What I do know is that it is hard for Dell to say in September that they are willing to spend $2BB+ on a storage vendor, and then when they don’t win, to say that the EMC partnership and their EqualLogic products is all they need. EqualLogic has been a great product in the SMB end of the market and a big revenue generator, but hasn’t moved Dell into the realm of enterprise IT leadership that they so crave. The EMC deal has limited margin for Dell as a partner, and doesn’t establish them as a visionary provider with the chops to solve big enterprise problems. So, it’s no surprise that they felt they had to do something.
And, Compellent was the most likely choice partly because there aren’t that many options left for proven independent storage vendors. Compellent has offered a disruptive technology in the mid-range storage space, with a highly virtualized product.
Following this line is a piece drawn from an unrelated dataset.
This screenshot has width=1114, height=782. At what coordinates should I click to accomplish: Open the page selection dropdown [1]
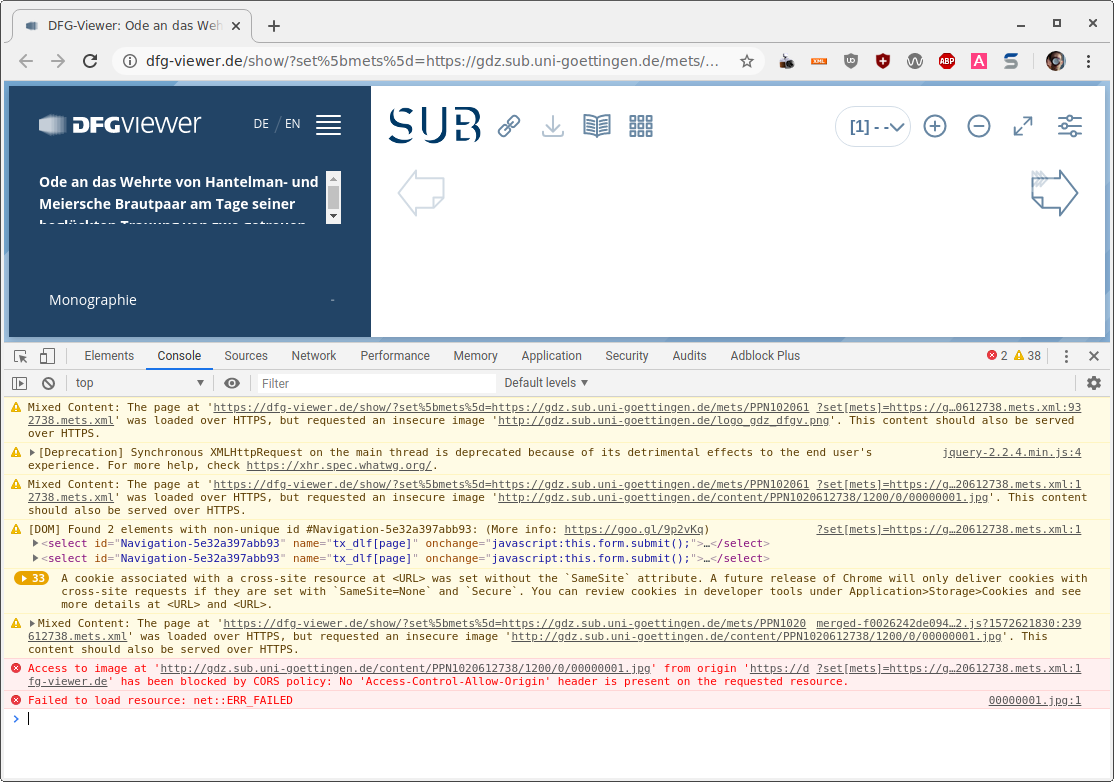coord(874,127)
They were the pioneers in block level automated tiering, which is getting a great deal of attention from the big vendors like EMC, HDS, IBM and others, as well as having effective thin provisioning, unlimited snapshots, FC and iSCSI convergence, and probably most important, very happy customers and partners.
What Compellent doesn’t offer is big enterprise credibility. They have traditionally targeted the SME (small to medium enterprise) segment, and have lacked the massive scalability, big IOPS performance and 5 9’s availability needed to get firmly into true enterprise environments. They have not been able to deliver N way scalability of their controllers, although their recently announced Live Volume product may help there, offering the ability to federate control of data across multiple separate controller pairs. For Dell, with an established owned product in the low end of the market, this may be a problem. Compellent does bring Fibre Channel capabilities to the table, which enterprises generally still want and EqualLogic doesn’t (and probably won’t) have, but there is still big crossover with the existing product lineup and Compellent.
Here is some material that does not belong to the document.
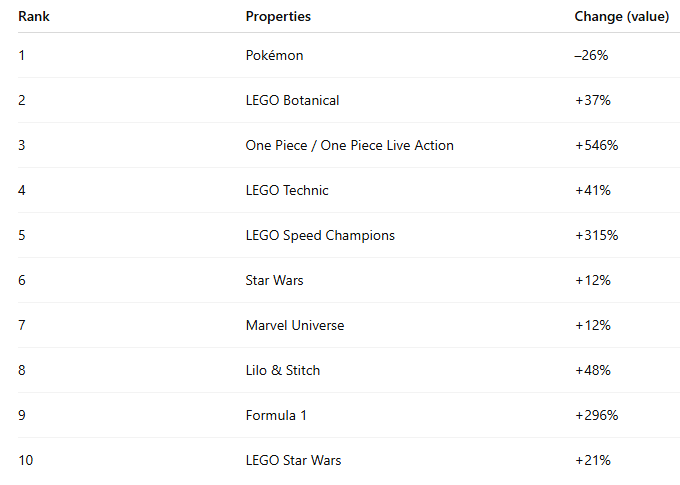Click the LEGO Technic row name
680x485 pixels.
287,190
For Dell to make this deal successful, they will have to invest heavily in the roadmap of Compellent, to accelerate their path towards true enterprise capabilities, and in their own sales force to become better able to sell solutions that solve big hairy enterprise storage problems to buyers that are notoriously conservative. It’s a hard road to become credible in enterprise storage, one which 3PAR and NetApp have struggled with mightily over the years. Dell will have their work cut out for them to get there with Compellent, although it’s probably a better option than going it alone or with the EMC partnership. And, if the acquisition holds up as it stands today, then it seems that they are getting a pretty good deal on a company with great people, innovative products and strong customer/partner relationships.